Um estudo global recente, liderado por Cole Burton, ecologista da vida selvagem e biólogo da conservação da Universidade da Colúmbia Britânica, trouxe novas perspectivas sobre o impacto dos lockdowns da Covid-19 na vida selvagem. Contrariando a narrativa otimista de que a reclusão humana teria beneficiado os animais selvagens, permitindo-lhes uma liberdade maior para circular por cidades e campos, a pesquisa revelou uma realidade mais complexa.
Durante os períodos de confinamento, enquanto os humanos desapareceram de algumas áreas, eles migraram para outras, como parques que continuaram abertos.
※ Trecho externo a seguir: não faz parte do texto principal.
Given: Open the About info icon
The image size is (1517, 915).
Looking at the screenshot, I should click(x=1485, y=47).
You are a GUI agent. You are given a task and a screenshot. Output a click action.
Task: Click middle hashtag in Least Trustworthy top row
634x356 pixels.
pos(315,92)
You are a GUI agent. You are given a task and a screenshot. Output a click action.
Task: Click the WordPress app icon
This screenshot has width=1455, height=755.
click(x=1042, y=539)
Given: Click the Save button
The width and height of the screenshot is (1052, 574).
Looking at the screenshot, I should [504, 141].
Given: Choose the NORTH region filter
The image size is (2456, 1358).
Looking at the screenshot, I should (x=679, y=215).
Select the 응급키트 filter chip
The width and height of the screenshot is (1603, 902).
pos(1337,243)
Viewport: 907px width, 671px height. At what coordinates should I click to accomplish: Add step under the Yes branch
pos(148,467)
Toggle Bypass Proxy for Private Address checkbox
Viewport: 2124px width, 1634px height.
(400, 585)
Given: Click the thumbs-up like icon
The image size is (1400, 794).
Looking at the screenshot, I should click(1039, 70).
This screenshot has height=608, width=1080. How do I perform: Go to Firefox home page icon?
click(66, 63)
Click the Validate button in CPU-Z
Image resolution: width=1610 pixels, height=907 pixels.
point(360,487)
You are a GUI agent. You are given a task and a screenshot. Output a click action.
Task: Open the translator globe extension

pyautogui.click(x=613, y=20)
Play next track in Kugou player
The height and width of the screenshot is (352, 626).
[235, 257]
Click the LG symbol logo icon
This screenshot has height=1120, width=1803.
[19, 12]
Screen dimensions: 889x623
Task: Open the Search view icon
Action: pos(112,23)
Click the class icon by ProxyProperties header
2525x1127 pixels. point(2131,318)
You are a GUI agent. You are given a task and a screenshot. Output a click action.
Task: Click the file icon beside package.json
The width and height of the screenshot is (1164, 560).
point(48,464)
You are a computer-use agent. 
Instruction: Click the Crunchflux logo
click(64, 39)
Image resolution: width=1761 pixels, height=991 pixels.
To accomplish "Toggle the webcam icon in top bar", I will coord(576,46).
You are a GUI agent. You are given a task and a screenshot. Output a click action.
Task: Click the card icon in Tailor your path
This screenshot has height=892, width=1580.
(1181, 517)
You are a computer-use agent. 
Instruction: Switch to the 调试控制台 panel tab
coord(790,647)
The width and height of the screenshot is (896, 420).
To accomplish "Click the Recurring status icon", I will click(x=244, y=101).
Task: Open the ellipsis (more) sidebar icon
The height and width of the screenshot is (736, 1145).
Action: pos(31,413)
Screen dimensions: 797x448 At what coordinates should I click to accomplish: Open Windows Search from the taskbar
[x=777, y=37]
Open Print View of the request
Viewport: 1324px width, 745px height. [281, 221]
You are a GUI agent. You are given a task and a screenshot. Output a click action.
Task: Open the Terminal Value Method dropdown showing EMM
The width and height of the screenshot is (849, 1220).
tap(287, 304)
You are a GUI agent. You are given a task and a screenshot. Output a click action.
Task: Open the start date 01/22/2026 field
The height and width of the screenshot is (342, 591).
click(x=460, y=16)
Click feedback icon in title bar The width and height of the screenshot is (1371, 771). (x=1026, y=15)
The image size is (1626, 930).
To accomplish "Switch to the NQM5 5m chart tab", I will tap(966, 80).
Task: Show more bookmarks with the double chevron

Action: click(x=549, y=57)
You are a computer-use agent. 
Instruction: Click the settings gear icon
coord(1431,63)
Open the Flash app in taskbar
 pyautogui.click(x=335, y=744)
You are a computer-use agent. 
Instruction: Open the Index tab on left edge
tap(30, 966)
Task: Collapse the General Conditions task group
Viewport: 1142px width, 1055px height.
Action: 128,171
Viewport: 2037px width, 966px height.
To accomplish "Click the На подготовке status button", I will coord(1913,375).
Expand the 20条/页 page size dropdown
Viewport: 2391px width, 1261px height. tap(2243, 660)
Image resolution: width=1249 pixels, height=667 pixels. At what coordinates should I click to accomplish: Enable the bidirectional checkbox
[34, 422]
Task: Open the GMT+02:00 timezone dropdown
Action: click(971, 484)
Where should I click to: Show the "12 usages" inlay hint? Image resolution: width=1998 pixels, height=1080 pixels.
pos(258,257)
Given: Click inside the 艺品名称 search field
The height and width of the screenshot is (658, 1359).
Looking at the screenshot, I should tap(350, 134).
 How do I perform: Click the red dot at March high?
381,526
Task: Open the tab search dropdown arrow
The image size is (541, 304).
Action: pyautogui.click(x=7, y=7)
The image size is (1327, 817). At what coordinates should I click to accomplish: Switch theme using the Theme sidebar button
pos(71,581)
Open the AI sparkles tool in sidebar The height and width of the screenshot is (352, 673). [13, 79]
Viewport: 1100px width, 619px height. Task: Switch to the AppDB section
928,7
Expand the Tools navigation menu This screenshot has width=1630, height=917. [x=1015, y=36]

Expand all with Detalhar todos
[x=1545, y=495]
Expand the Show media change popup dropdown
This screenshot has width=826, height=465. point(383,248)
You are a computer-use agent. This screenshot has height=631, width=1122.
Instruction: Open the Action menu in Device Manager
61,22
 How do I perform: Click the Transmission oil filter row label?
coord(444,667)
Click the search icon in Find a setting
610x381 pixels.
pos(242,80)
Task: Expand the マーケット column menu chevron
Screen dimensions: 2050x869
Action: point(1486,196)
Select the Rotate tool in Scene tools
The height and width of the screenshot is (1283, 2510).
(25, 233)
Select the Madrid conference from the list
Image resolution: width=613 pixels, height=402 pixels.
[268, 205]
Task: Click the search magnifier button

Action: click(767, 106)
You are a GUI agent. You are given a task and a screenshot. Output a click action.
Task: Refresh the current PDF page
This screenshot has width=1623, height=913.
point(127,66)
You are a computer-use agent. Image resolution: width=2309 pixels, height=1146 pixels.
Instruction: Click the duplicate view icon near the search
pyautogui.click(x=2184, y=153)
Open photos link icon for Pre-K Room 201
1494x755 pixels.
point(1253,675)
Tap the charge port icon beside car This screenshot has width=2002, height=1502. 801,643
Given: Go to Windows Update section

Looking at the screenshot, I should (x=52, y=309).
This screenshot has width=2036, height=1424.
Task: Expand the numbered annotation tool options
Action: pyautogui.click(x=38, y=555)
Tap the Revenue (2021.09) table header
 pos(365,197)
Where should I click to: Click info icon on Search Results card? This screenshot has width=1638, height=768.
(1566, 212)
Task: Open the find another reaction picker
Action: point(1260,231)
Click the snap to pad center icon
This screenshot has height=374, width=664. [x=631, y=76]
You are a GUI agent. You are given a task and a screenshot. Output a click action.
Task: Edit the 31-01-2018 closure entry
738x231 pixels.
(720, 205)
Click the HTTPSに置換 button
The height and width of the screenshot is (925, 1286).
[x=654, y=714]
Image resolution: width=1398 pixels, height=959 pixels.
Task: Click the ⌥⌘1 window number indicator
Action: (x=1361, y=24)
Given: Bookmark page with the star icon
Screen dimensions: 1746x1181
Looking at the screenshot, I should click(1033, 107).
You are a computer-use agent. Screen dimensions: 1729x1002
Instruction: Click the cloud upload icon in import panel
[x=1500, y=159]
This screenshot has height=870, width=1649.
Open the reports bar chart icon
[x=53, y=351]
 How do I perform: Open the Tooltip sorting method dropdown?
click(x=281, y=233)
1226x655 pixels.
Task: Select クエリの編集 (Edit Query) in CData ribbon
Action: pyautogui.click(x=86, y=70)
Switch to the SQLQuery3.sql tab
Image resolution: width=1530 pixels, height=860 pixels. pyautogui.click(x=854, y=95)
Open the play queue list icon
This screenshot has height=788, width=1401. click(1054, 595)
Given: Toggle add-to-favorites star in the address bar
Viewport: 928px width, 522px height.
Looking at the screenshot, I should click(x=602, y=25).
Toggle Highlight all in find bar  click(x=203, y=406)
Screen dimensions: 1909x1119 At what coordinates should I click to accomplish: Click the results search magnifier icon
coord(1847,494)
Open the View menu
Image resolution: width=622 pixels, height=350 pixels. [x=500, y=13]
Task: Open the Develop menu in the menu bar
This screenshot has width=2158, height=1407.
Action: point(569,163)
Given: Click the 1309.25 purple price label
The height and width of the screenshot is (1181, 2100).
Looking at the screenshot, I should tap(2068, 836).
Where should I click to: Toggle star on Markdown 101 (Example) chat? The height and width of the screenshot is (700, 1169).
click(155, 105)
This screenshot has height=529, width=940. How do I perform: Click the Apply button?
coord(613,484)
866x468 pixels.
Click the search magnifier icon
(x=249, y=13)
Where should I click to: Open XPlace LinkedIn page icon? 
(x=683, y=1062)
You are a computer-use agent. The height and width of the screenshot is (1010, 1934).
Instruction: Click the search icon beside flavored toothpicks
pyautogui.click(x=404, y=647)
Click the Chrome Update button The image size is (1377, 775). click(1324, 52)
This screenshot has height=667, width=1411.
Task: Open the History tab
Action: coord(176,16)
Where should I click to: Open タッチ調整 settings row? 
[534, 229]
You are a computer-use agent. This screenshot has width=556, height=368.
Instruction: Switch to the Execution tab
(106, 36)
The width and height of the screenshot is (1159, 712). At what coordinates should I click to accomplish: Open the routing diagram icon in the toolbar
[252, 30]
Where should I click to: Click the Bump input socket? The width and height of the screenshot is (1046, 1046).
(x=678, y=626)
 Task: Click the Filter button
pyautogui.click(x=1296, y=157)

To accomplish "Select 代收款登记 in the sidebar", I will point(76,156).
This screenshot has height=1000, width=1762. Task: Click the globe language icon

O estudo, publicado na Nature Ecology & Evolution, mostrou que a resposta dos mamíferos selvagens à alteração da presença humana variou consideravelmente. Carnívoros e animais de regiões remotas e rurais mostraram-se mais ativos na ausência de pessoas. Por outro lado, grandes herbívoros e animais urbanos geralmente apresentaram o comportamento oposto.
"Tínhamos uma noção um tanto simplista", admitiu Burton, referindo-se à expectativa inicial de que os animais se beneficiariam imediatamente com a menor presença humana. A pesquisa destaca que o comportamento humano afeta de maneiras complexas a vida selvagem e sublinha a necessidade de esforços de conservação diversificados.
Kaitlyn Gaynor, também ecóloga da vida selvagem e bióloga da conservação na mesma universidade, reforça a ideia de que não há uma solução única para mitigar os impactos da atividade humana sobre a fauna selvagem, pois "nem todas as espécies estão respondendo de maneira similar às pessoas". O trabalho científico reforça a ideia de que a pausa antropológica, ou 'anthropause', como foi chamada a mudança radical no comportamento humano durante os lockdowns, teve efeitos variados e que as medidas de conservação necessitam ser adaptadas às realidades específicas de cada espécie.